Historical and Literary Context of Poe’s Writings
The Young Republic
Poe lived from 1809 until 1849, a turbulent early period in American history after the nation gained its independence and before regional and political tensions exploded into civil war. He was a proponent of “art for art’s sake,” and so he rarely engaged, at least directly, with the controversial issues of the day in his poems, stories, or criticism. But no American of the time could be unaffected by the rapid changes in the country, namely the westward expansion and the explosion of population of the cities of the Northeast. Poe was one of the many who came to these metropolitan centers—New York, Philadelphia, Boston, Baltimore—seeking fortune. He made a name for himself in his brief literary career, but as an adult he was plagued by the poverty that was common in the United States of the early nineteenth century. His circumstances are an example of how precarious life in the city could be at the time: Poverty contributed to his ill health and death at forty and to the early deaths of his mother, brother, and wife.

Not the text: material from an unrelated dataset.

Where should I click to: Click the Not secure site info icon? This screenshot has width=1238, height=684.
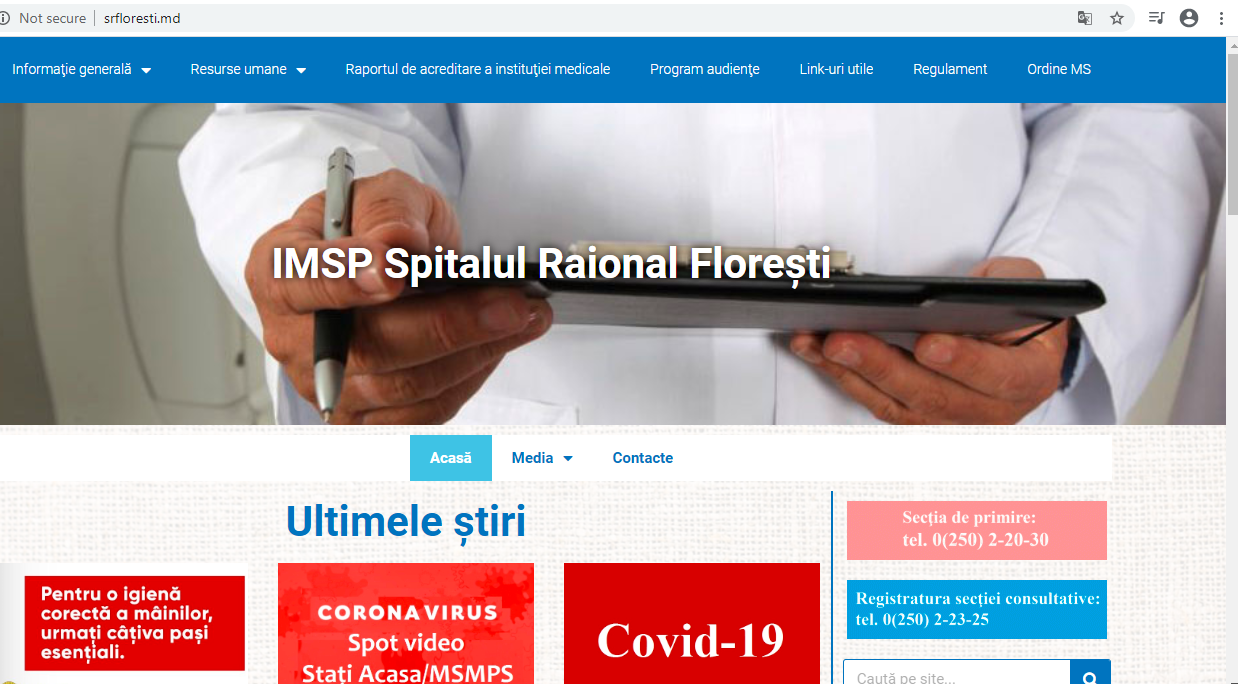5,18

Some critics have argued that Poe’s morbid fantasies, though frequently set in faraway places and a mythical timeless past, are psychological projections of the anxieties of the young United States: the pains of starvation and illness; the violence of urban crime and the threat of war; the grief of orphanhood and the loss of loved ones. If Walt Whitman was the nineteenth century’s optimistic voice of the American dream, Poe was his nightmare counterpart. (Incidentally, Whitman was the only poet to attend the service when a memorial to Poe was dedicated in Baltimore in 1875.) At the same time, in his puzzle stories such as “The Murders in the Rue Morgue” and “The Gold-Bug” and in his literary criticism, he asserted the power of the rational mind to impose some sort of order on the chaos of life.
Romanticism
As a poet, Poe’s role models were the English poets of the late eighteenth and early nineteenth century known as the Romantics. He was especially influenced by Samuel Taylor Coleridge, whose best-known poem, “The Rime of the Ancient Mariner,” is a desolate maritime fantasy that Poe no doubt had in mind when he created the ghost ship of “Ms. Found in a Bottle.” Coleridge was also known for his writings about poetry, which Poe drew from for his own theories of the poetic imagination in lectures and essays. In “Letter to Mr.— ——,” written to the publisher Elam Bliss and published as the preface to Poe’s 1831 collection
Poems,
he wrote: “In reading his poetry I tremble, like one who stands upon a volcano. . . .” Poe shared with Coleridge the ideas that poetry comes to the poet in dreams and visions, that poets should strive to attain beauty rather than truth, and that the most poetically beautiful subjects are sad ones.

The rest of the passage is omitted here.